→ **Requirements**
Put the lines of the entries below into a Markdown table with the columns "Row" and "Line". Begin at the line that contains "Click the up arrow beside 881%" and stop after the line that contains "Task: Click the bottom table row", skipping blank lines and leaving the pictures out of your answer.

→ **Data to process**
____
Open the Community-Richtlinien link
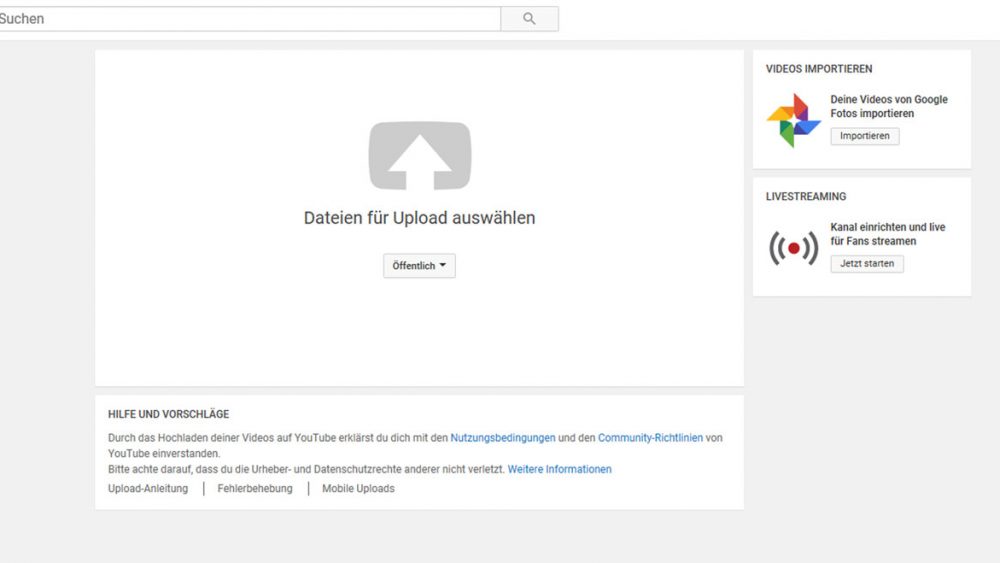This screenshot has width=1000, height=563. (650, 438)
____
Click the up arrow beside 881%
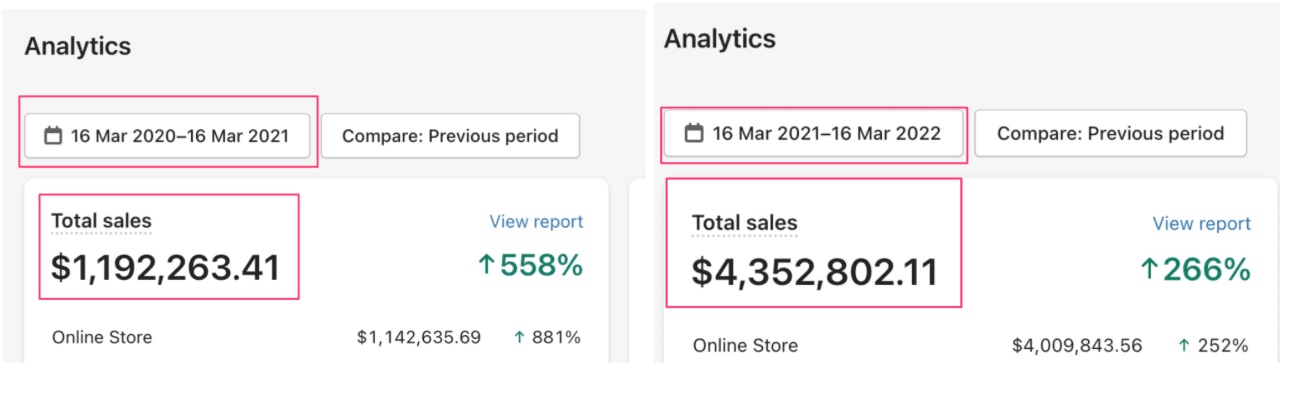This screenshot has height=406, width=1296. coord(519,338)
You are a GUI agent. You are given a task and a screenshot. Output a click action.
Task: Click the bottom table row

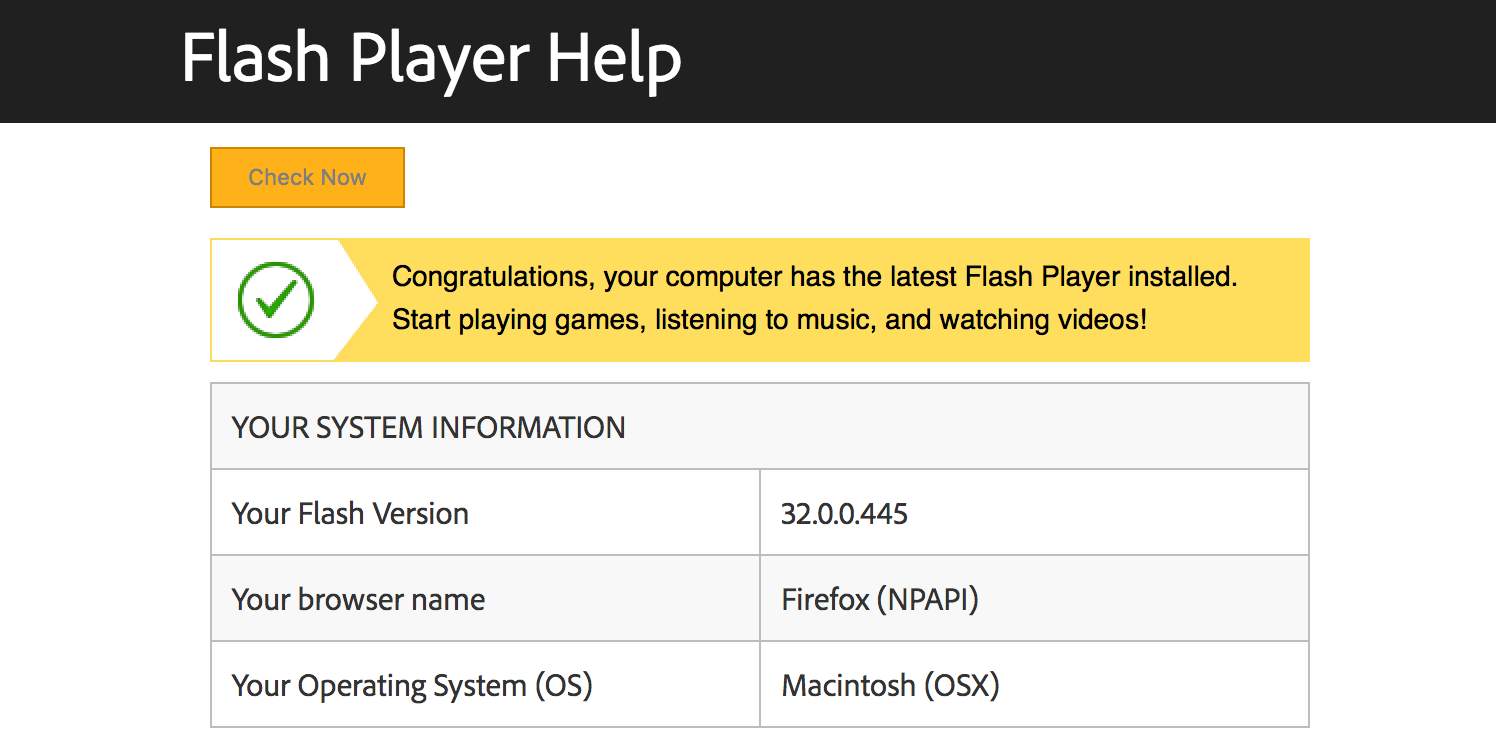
____
→ **Reply to the exercise**
| Row | Line |
|---|---|
| 1 | Click the up arrow beside 881% |
| 2 | This screenshot has height=406, width=1296. coord(519,338) |
| 3 | You are a GUI agent. You are given a task and a screenshot. Output a click action. |
| 4 | Task: Click the bottom table row |